* _MATERIAL FOR THE TASK_:
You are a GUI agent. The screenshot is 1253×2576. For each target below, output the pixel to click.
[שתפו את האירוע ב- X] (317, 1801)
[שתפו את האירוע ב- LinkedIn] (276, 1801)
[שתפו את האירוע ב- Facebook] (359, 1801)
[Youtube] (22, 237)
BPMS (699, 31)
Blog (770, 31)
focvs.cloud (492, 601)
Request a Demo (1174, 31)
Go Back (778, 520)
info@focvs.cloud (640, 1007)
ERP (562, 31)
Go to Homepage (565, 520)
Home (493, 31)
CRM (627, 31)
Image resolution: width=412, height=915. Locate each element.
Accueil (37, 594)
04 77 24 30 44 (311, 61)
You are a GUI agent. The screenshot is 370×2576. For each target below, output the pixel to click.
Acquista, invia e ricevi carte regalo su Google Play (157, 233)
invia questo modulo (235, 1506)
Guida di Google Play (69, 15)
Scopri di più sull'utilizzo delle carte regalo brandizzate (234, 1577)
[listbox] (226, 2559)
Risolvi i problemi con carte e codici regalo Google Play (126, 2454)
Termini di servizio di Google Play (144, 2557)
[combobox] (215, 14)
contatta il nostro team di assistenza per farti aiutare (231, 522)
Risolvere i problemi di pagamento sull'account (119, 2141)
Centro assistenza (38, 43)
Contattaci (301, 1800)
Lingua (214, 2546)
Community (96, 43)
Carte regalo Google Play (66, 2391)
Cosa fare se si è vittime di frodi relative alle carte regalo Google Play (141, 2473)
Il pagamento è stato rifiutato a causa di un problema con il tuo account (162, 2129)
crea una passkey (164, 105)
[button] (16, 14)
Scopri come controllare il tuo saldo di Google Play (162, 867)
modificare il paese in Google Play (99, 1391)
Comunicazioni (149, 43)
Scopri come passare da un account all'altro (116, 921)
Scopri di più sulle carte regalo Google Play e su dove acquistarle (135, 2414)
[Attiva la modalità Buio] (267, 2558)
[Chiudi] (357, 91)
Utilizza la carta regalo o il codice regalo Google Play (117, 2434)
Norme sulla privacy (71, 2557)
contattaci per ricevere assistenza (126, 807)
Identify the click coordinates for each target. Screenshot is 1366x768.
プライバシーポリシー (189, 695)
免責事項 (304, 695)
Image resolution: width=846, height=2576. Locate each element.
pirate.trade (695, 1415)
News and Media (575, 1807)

* _WHAT TO PRODUCE_: Produce a word-for-word copy of everything above from the line holding "[שתפו את האירוע ב- Facebook] (359, 1801)" down to the line holding "[button] (16, 14)", with both of those lines kept.

* _EXERCISE RESPONSE_:
[שתפו את האירוע ב- Facebook] (359, 1801)
[Youtube] (22, 237)
BPMS (699, 31)
Blog (770, 31)
focvs.cloud (492, 601)
Request a Demo (1174, 31)
Go Back (778, 520)
info@focvs.cloud (640, 1007)
ERP (562, 31)
Go to Homepage (565, 520)
Home (493, 31)
CRM (627, 31)
Image resolution: width=412, height=915. Locate each element.
Accueil (37, 594)
04 77 24 30 44 (311, 61)
You are a GUI agent. The screenshot is 370×2576. For each target below, output the pixel to click.
Acquista, invia e ricevi carte regalo su Google Play (157, 233)
invia questo modulo (235, 1506)
Guida di Google Play (69, 15)
Scopri di più sull'utilizzo delle carte regalo brandizzate (234, 1577)
[listbox] (226, 2559)
Risolvi i problemi con carte e codici regalo Google Play (126, 2454)
Termini di servizio di Google Play (144, 2557)
[combobox] (215, 14)
contatta il nostro team di assistenza per farti aiutare (231, 522)
Risolvere i problemi di pagamento sull'account (119, 2141)
Centro assistenza (38, 43)
Contattaci (301, 1800)
Lingua (214, 2546)
Community (96, 43)
Carte regalo Google Play (66, 2391)
Cosa fare se si è vittime di frodi relative alle carte regalo Google Play (141, 2473)
Il pagamento è stato rifiutato a causa di un problema con il tuo account (162, 2129)
crea una passkey (164, 105)
[button] (16, 14)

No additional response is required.